It’s a brave challenge indeed to adapt such a monolithic classic of literature - and now film - onto stage. But it being the 50th anniversary of Ken Kesey’s novel this year director Paul Taylor-Mills thought the time is ripe to revive Dale Wasserman’s play first produced in 1963, a mere year after the novel was published.
It is said that Kesey later told Wasserman himself that but for the play his novel would be forgotten, yet with the benefit of hindsight it’s actually the film that deserves that accolade and ironically the play that has been somewhat lost in the annals of history.

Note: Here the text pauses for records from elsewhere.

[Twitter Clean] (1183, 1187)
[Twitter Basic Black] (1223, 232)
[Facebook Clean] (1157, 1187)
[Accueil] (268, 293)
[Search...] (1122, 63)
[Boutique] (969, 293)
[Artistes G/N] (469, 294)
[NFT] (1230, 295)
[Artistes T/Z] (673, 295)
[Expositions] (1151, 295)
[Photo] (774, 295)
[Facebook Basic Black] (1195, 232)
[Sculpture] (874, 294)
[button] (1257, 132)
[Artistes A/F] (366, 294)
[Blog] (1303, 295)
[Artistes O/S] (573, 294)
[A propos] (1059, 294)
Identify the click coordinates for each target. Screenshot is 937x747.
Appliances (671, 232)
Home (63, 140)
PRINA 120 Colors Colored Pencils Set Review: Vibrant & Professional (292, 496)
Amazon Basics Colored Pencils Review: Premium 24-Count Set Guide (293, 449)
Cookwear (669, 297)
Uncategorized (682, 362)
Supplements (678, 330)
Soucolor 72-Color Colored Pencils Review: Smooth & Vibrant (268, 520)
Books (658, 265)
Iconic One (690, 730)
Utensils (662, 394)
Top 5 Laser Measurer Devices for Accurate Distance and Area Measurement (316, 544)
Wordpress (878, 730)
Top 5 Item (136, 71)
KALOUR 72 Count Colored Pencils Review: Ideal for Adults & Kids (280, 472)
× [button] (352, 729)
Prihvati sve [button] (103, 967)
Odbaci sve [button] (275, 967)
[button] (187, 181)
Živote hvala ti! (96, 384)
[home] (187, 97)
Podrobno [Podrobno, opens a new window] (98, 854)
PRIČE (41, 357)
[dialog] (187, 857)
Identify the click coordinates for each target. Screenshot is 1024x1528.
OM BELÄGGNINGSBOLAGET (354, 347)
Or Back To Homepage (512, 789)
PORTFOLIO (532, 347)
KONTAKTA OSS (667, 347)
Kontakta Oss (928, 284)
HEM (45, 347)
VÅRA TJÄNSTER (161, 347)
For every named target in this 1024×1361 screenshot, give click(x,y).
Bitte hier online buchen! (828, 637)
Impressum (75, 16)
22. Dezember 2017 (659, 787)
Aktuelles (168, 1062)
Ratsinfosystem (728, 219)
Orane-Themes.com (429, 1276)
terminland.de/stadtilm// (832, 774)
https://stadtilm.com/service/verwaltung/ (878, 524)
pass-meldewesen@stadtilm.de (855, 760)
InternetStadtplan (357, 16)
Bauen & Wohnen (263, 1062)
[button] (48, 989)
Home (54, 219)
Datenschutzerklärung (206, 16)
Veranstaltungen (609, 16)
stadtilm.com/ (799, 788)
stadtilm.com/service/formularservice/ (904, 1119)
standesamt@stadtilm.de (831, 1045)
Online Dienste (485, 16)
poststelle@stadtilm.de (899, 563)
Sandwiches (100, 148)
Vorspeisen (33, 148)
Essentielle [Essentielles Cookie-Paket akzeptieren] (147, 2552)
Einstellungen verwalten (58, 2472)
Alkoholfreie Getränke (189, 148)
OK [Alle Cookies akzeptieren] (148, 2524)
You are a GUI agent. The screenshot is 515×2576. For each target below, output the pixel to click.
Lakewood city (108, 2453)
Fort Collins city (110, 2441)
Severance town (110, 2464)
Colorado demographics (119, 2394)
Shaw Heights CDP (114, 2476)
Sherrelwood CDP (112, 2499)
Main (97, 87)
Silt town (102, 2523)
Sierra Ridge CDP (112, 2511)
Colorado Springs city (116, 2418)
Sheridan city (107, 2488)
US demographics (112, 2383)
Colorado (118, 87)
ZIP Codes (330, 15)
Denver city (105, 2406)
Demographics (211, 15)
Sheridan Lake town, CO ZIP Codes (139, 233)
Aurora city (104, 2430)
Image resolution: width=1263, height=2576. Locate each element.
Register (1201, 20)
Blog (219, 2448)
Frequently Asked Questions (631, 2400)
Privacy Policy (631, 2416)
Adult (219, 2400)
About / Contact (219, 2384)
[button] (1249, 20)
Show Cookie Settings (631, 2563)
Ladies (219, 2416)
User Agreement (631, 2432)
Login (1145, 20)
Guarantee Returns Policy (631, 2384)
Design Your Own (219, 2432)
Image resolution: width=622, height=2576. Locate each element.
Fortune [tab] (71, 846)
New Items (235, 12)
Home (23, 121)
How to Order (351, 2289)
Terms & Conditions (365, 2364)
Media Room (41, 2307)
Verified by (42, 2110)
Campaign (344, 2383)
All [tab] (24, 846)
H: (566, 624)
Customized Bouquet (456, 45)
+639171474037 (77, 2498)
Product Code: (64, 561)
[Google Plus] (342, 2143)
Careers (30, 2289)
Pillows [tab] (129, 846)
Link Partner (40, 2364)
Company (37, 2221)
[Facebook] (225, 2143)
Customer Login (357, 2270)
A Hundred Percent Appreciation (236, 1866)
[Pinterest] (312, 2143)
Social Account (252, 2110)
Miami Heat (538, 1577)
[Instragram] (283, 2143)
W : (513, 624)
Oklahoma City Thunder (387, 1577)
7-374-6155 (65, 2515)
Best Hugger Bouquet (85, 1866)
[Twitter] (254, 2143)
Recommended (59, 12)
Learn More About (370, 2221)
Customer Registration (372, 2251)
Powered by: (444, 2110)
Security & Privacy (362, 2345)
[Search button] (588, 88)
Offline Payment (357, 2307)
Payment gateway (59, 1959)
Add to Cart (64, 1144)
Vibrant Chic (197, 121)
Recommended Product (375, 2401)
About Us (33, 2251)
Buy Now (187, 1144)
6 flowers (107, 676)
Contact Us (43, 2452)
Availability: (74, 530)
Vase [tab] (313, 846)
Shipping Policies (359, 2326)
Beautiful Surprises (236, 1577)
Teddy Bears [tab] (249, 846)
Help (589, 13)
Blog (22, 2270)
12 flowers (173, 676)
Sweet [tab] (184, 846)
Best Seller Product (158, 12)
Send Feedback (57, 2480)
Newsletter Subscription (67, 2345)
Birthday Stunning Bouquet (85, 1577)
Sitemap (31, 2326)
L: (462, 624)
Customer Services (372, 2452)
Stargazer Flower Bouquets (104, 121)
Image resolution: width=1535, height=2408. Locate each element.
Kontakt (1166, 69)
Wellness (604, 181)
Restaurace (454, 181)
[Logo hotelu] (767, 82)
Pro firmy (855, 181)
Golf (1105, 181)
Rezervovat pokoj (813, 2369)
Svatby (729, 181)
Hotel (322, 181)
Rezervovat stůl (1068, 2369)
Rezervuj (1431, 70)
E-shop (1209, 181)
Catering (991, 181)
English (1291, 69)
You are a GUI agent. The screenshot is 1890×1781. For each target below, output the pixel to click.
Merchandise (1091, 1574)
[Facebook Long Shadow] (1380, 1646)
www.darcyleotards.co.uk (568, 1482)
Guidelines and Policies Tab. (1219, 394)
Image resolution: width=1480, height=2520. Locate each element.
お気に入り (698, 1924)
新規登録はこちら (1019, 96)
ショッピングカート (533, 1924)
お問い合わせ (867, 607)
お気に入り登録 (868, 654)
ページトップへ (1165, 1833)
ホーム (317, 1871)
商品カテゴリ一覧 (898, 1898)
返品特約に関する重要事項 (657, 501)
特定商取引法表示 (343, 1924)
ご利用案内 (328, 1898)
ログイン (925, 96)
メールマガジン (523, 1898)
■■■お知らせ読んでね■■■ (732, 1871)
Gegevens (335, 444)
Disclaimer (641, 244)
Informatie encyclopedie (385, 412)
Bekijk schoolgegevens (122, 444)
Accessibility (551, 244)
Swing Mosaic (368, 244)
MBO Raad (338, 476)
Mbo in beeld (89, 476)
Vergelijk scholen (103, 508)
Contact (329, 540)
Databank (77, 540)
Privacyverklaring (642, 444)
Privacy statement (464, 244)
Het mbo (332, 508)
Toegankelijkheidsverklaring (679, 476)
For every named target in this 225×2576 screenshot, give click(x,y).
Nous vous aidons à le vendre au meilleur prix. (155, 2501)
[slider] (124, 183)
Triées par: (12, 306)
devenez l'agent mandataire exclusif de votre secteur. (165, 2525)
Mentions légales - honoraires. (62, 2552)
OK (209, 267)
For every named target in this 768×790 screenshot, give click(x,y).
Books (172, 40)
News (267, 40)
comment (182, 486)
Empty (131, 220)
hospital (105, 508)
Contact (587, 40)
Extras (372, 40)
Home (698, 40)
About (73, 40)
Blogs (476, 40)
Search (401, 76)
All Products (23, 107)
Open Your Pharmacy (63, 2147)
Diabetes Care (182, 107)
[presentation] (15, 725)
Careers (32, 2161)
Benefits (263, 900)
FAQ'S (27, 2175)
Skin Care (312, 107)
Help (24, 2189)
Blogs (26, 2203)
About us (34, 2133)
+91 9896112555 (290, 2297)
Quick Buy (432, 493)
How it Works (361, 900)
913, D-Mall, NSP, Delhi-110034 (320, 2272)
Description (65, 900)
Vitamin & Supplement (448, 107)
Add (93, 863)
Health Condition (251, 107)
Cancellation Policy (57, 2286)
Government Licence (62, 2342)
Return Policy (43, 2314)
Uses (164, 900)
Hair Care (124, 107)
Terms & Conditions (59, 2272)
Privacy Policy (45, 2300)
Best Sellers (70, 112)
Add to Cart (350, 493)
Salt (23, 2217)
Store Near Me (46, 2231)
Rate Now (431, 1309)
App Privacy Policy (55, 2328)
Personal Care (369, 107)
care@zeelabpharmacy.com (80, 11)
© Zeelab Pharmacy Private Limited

The question is, does the stage version hold up to a 21st century audience? Judging from the first class performance on display tonight that would be a resounding yes. It’s clear that the play has not lost any of its original flair and humour that kept it apart from the novel.
Sean Buchanan’s Randle P McMurphy is more energetic and charismatic than Jack Nicholson's, without the luxury of screen breaks, and Paul Cleveland as Charles Cheswick displays the perfect balance of menace and madness in his face alone.
Annabel Capper does a decent turn in a difficult role as Nurse Ratched, or “nurse rat shit” as McMurphy refers to her, at one point improvising during a rant by booting a blood stained apron across the stage after it accidentally falls off.
But the temptation to, wrongly, compare the play to the film is a hard one to avoid and a younger audience will perhaps not appreciate the differences. The bottom line is that the play is its own homage to the novel and lends an insight that the film does not.
With such memorable acting and some well delivered jokes, albeit dark ones, you can be sure that this production at least stands on its own two feet.